··· Available records ···

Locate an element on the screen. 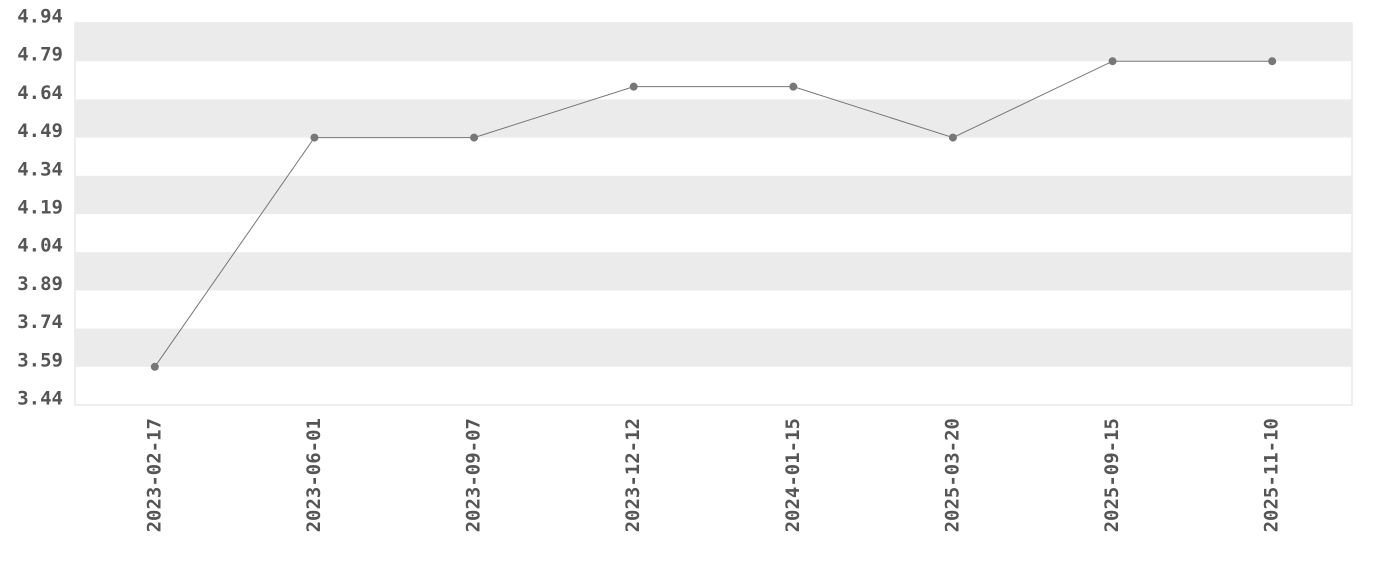 The height and width of the screenshot is (580, 1380). x-tick-label: 2023-09-07 is located at coordinates (474, 475).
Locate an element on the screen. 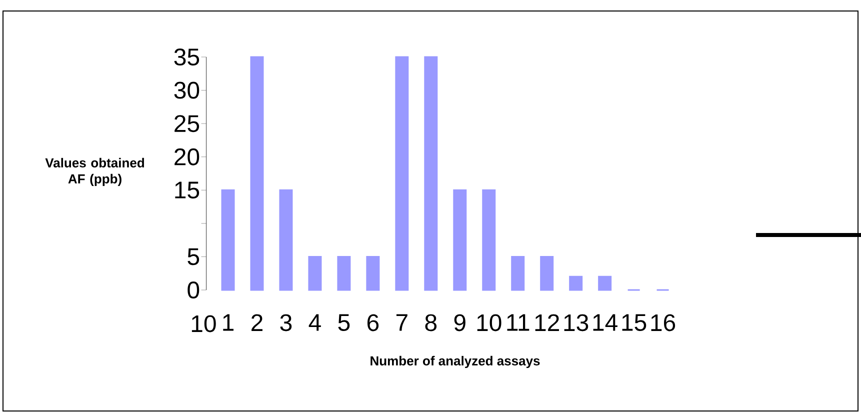 This screenshot has height=415, width=861. x-tick-label: 14 is located at coordinates (606, 322).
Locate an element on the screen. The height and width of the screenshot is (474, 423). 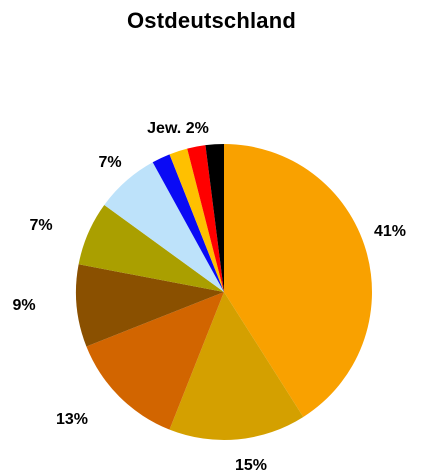
slice-label-6: 7% is located at coordinates (110, 162).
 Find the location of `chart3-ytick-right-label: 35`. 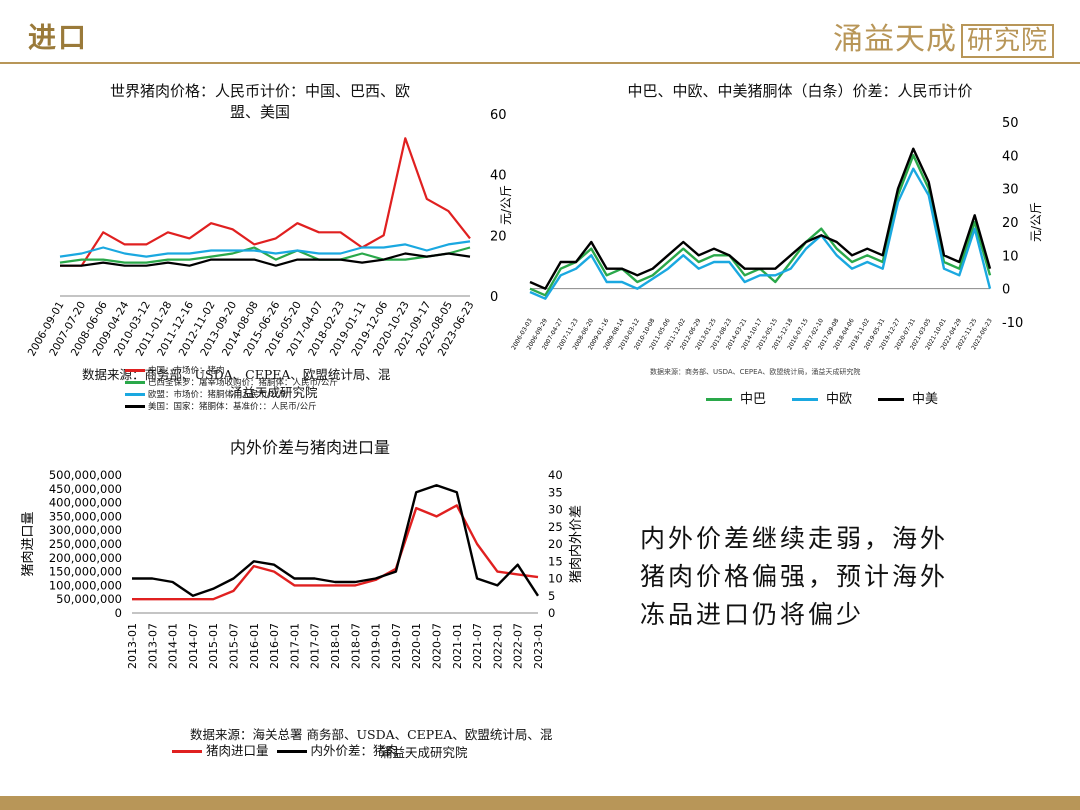

chart3-ytick-right-label: 35 is located at coordinates (556, 492).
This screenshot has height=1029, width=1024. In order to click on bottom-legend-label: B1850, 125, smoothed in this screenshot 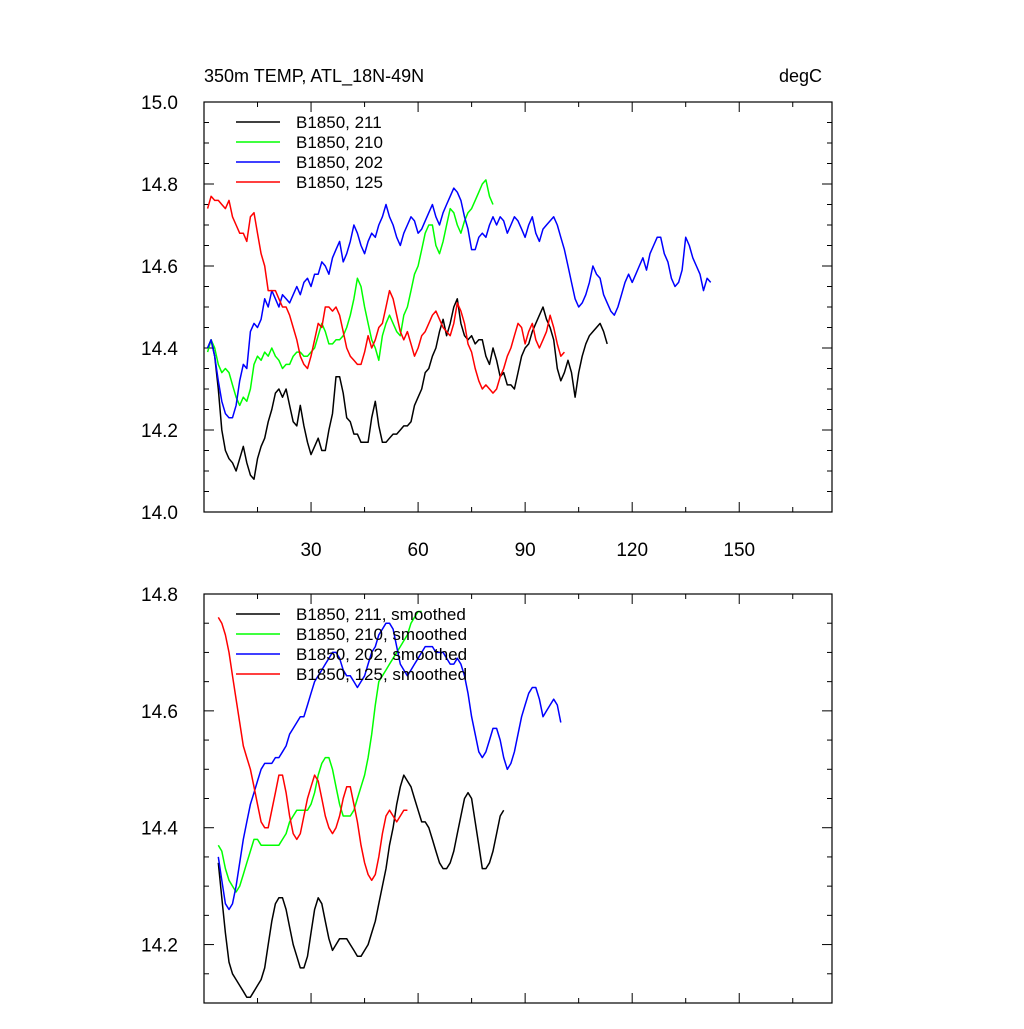, I will do `click(382, 674)`.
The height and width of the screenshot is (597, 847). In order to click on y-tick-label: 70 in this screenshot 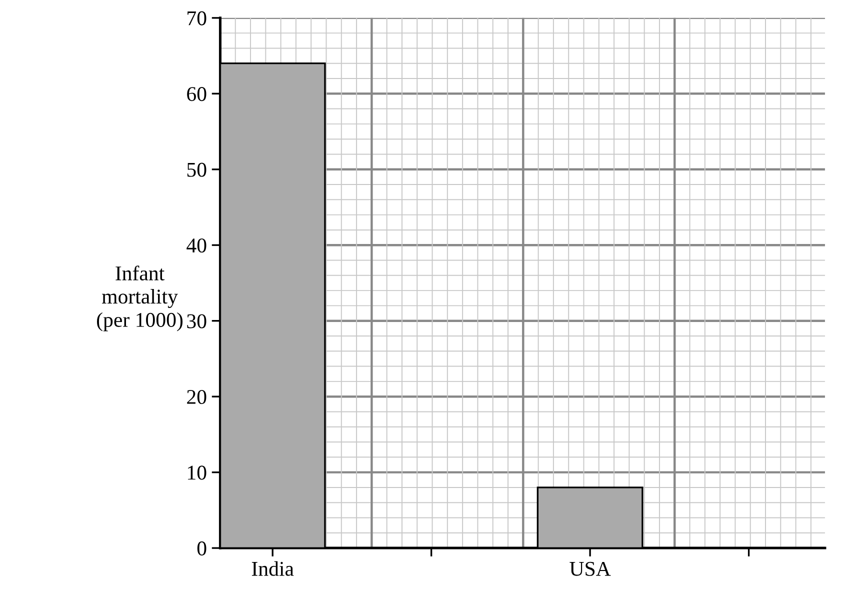, I will do `click(197, 18)`.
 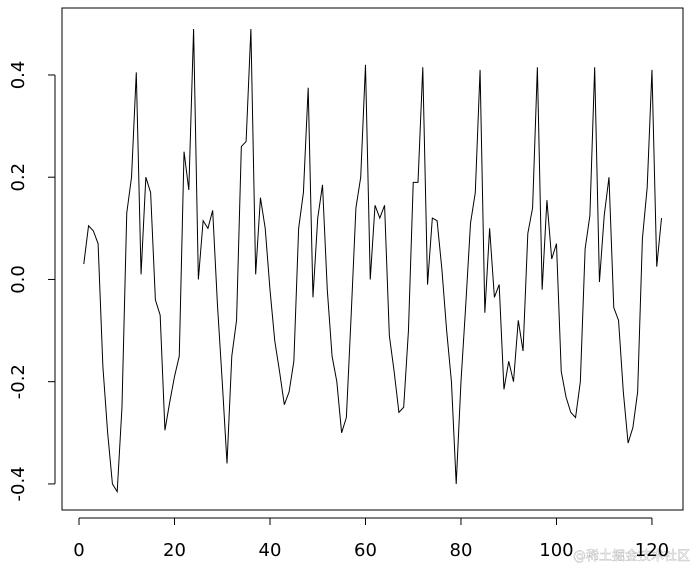 What do you see at coordinates (18, 76) in the screenshot?
I see `y-tick-label: 0.4` at bounding box center [18, 76].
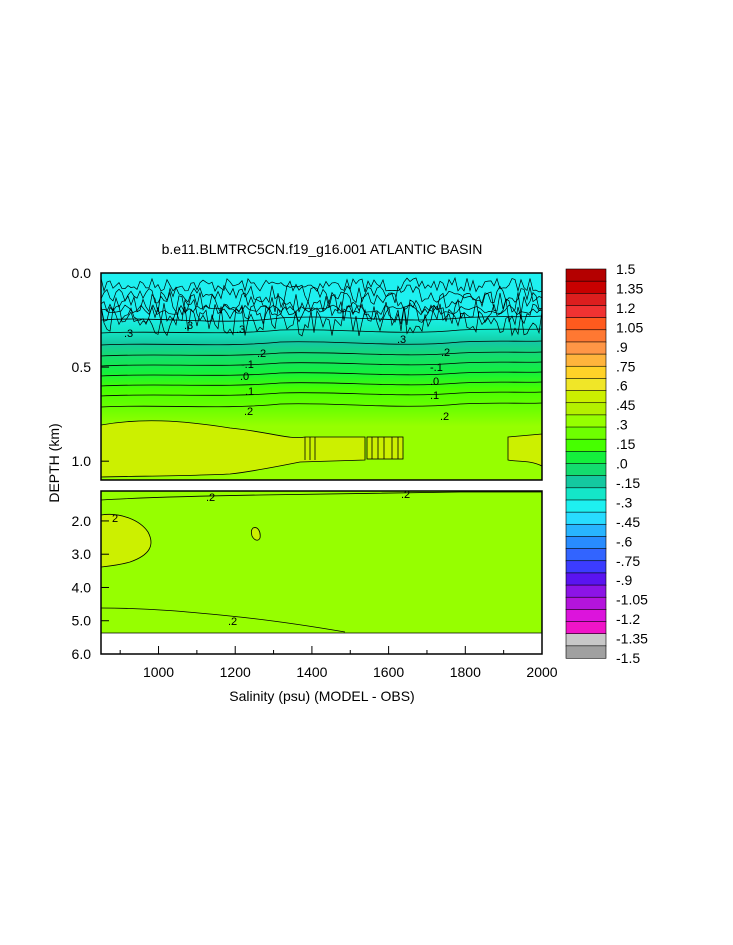 The width and height of the screenshot is (733, 945). What do you see at coordinates (622, 464) in the screenshot?
I see `colorbar-label: .0` at bounding box center [622, 464].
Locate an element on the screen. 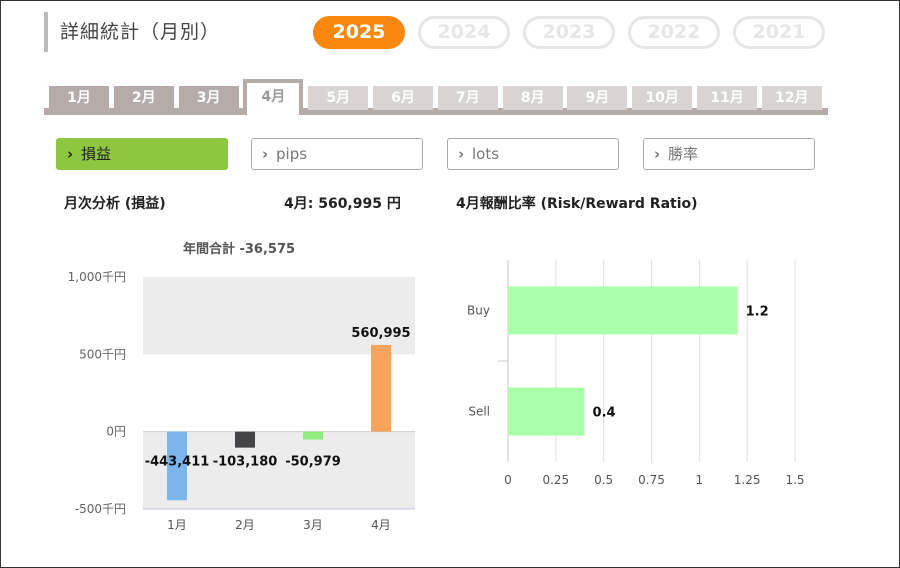 This screenshot has width=900, height=568. x-tick-label: 1.5 is located at coordinates (794, 480).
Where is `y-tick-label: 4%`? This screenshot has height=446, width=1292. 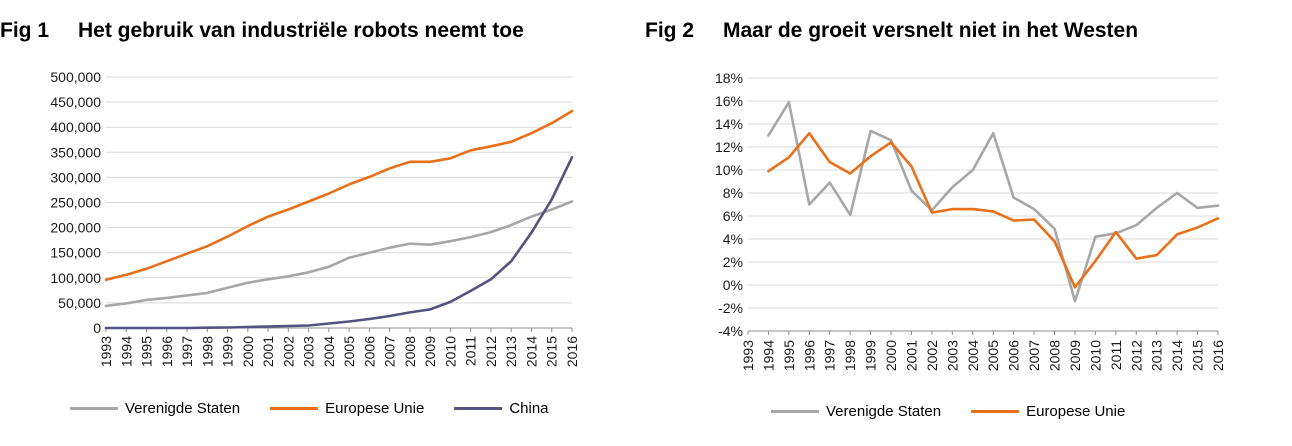
y-tick-label: 4% is located at coordinates (733, 239).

···

Required action - Reproduce the material word for word from the line containing "has height=446, width=1292." through the end of the material, including both ends. Omit the pictures.

Result below -
Where is `y-tick-label: 4%`? This screenshot has height=446, width=1292. 
y-tick-label: 4% is located at coordinates (733, 239).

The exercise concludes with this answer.